→ **DOCUMENT SEGMENT**:
In 1969, Paul Leder, whose attempt at an acting career had stalled, decided to take a stab at directing, which initially didn’t fare any better. His first feature, where he had Mullavey also star, was the absurdist comedy Marigold Man, about a guy named Harry who dreams of planting marigolds from coast to coast, which quickly fell into obscurity. He then hit on the idea of doing a horror film, which he felt, if done right, could do well under the low budget constraints. His first feature, which also had Mullavey in a supporting part, was I Dismember Mamathat fared a bit better than the comedy and enough to gain a cult following. Leder then reverted back to doing two comedies including the notorious Ape, an attempted parody of King Kong, that became a big embarrassment before eventually returning back to horror with this film.

On the surface it’s not bad given the limitations. It’s obviously inspired by Bob Clark’s Dead of Night, that had come out 5 years earlier and had a similar theme of a war vet. unable to get the horrors of what he went through out his mind. That one won some critical acclaim and a cult audience while this one fell through the cracks. For Paul Leder standards though it’s surprisingly watchable. Mullavey gives an effective performance where you sympathize with the man and his torment even as he goes through with his killings. The flashback sequences have a haunting quality and the film is, if anything, adequately gritty.

→ **MATERIAL PROVIDED**:

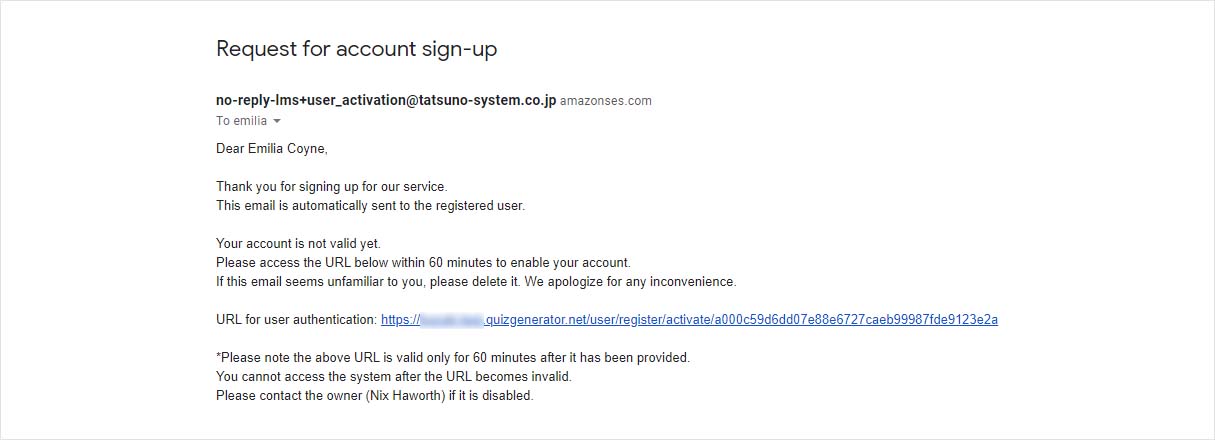Select the no-reply-lms sender email address
This screenshot has width=1215, height=440.
pos(385,100)
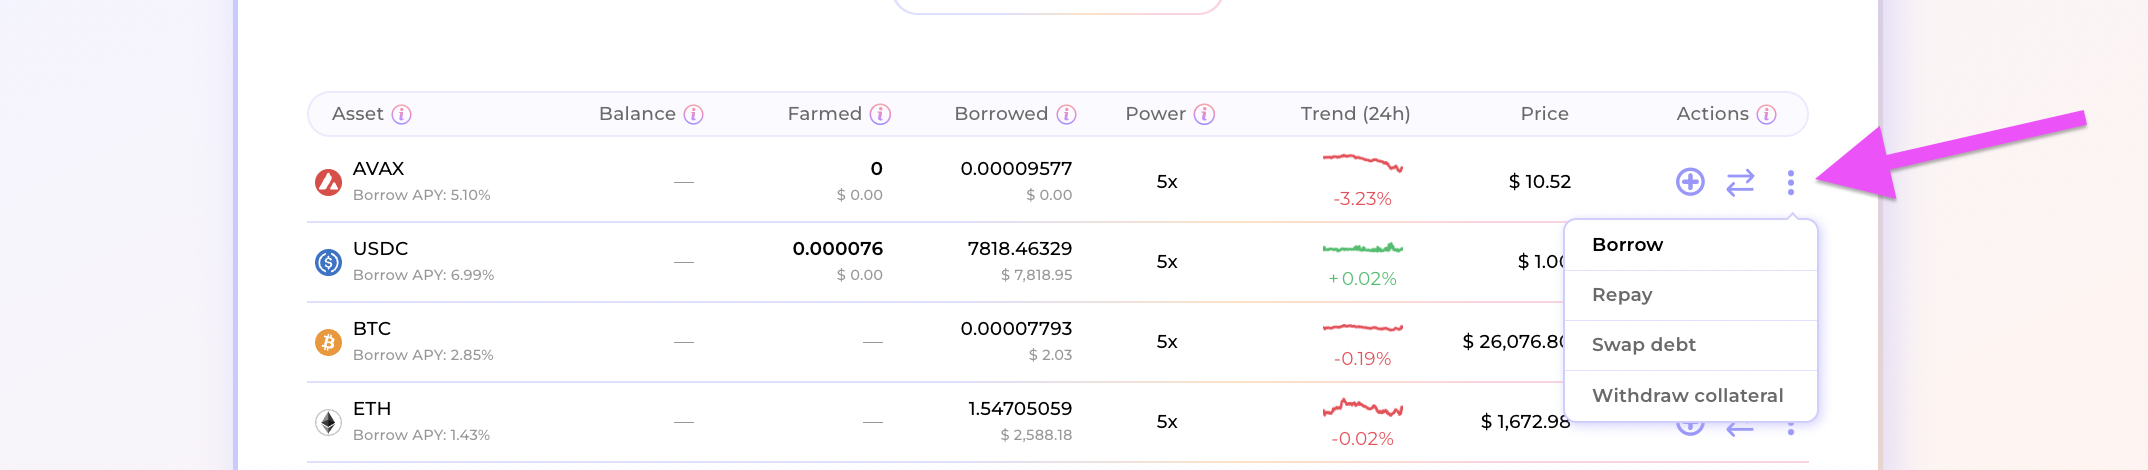The width and height of the screenshot is (2148, 470).
Task: Click the ETH token logo
Action: [x=329, y=422]
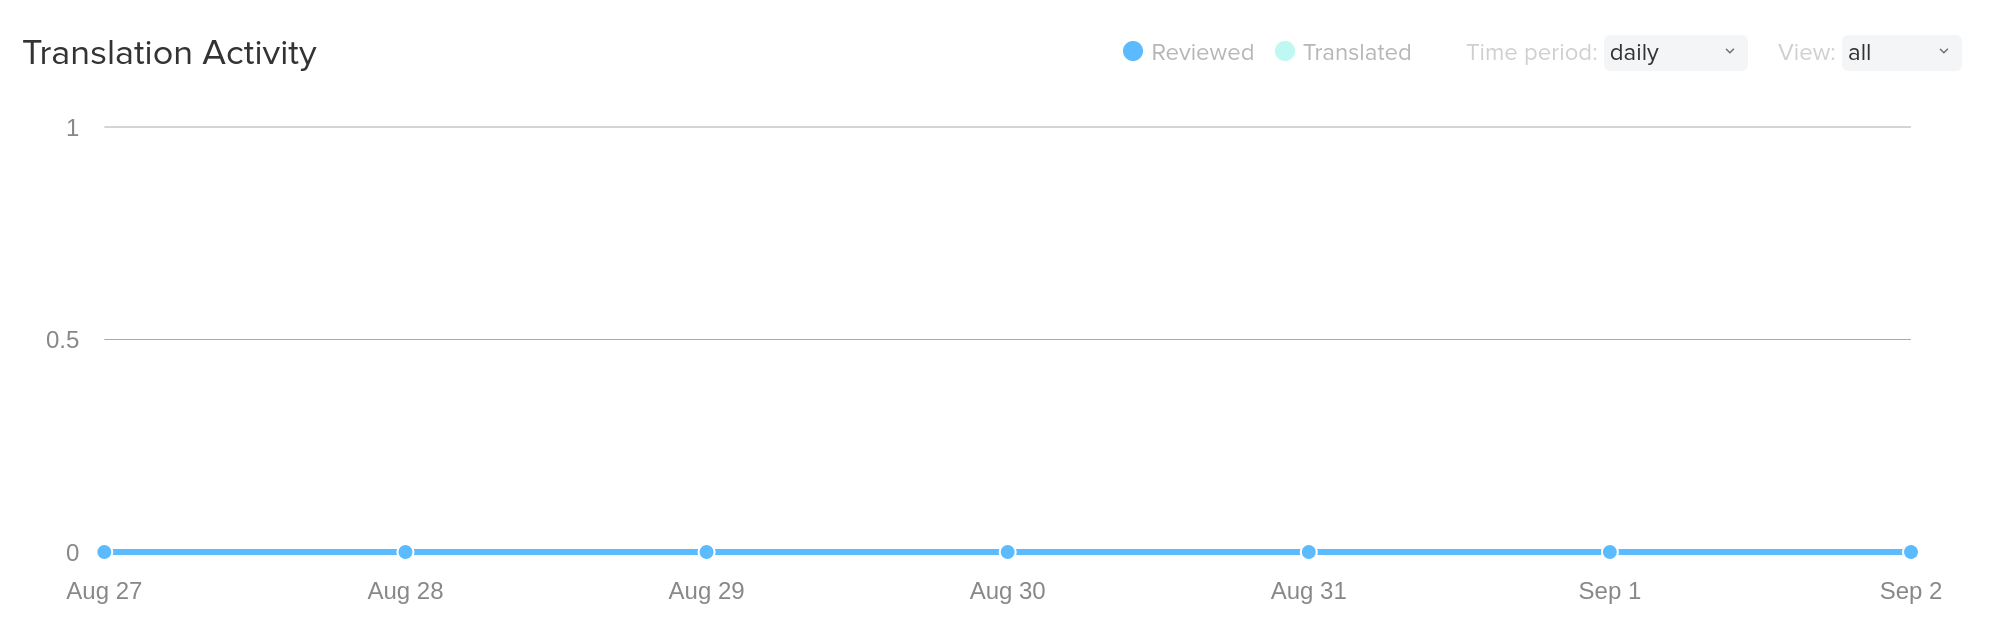The width and height of the screenshot is (1999, 637).
Task: Select the Sep 2 data point
Action: coord(1910,552)
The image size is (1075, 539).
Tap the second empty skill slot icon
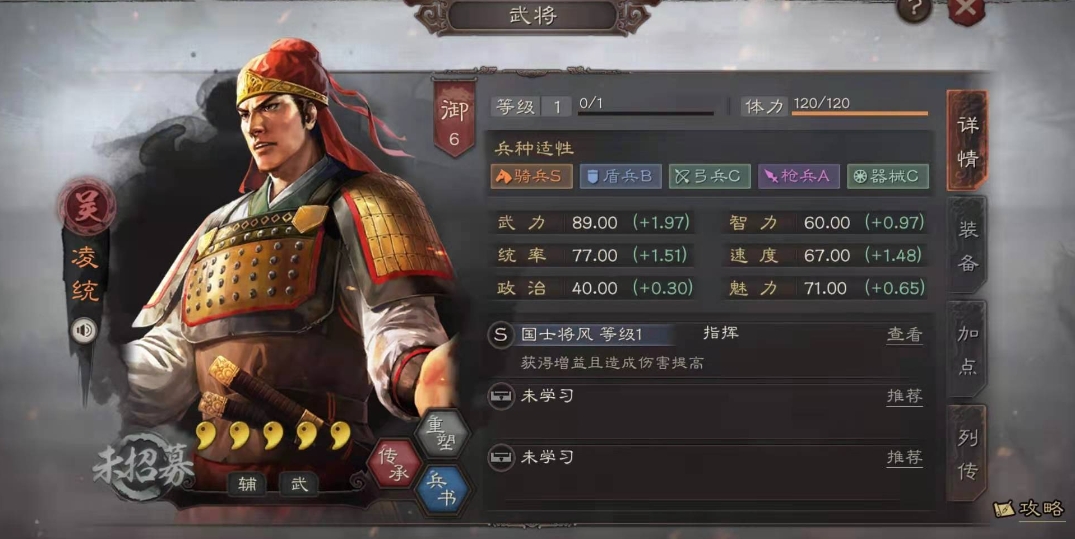pyautogui.click(x=501, y=457)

→ **WHAT IS ASKED**:
**A.** Quote the full review of the Paul Leder horror film word for word.
**B.** Print every one of the rows above precisely as they appear, leaving out the pictures.

→ **THE REPLIES**:
**A.**
In 1969, Paul Leder, whose attempt at an acting career had stalled, decided to take a stab at directing, which initially didn’t fare any better. His first feature, where he had Mullavey also star, was the absurdist comedy Marigold Man, about a guy named Harry who dreams of planting marigolds from coast to coast, which quickly fell into obscurity. He then hit on the idea of doing a horror film, which he felt, if done right, could do well under the low budget constraints. His first feature, which also had Mullavey in a supporting part, was I Dismember Mamathat fared a bit better than the comedy and enough to gain a cult following. Leder then reverted back to doing two comedies including the notorious Ape, an attempted parody of King Kong, that became a big embarrassment before eventually returning back to horror with this film.

On the surface it’s not bad given the limitations. It’s obviously inspired by Bob Clark’s Dead of Night, that had come out 5 years earlier and had a similar theme of a war vet. unable to get the horrors of what he went through out his mind. That one won some critical acclaim and a cult audience while this one fell through the cracks. For Paul Leder standards though it’s surprisingly watchable. Mullavey gives an effective performance where you sympathize with the man and his torment even as he goes through with his killings. The flashback sequences have a haunting quality and the film is, if anything, adequately gritty.

**B.**
Select the no-reply-lms sender email address
This screenshot has width=1215, height=440.
pos(385,100)
The width and height of the screenshot is (2148, 470).
Task: Click the ETH token logo
Action: [x=329, y=422]
The width and height of the screenshot is (1999, 637).
Task: Select the Sep 2 data point
Action: coord(1910,552)
The image size is (1075, 539).
Tap the second empty skill slot icon
pyautogui.click(x=501, y=457)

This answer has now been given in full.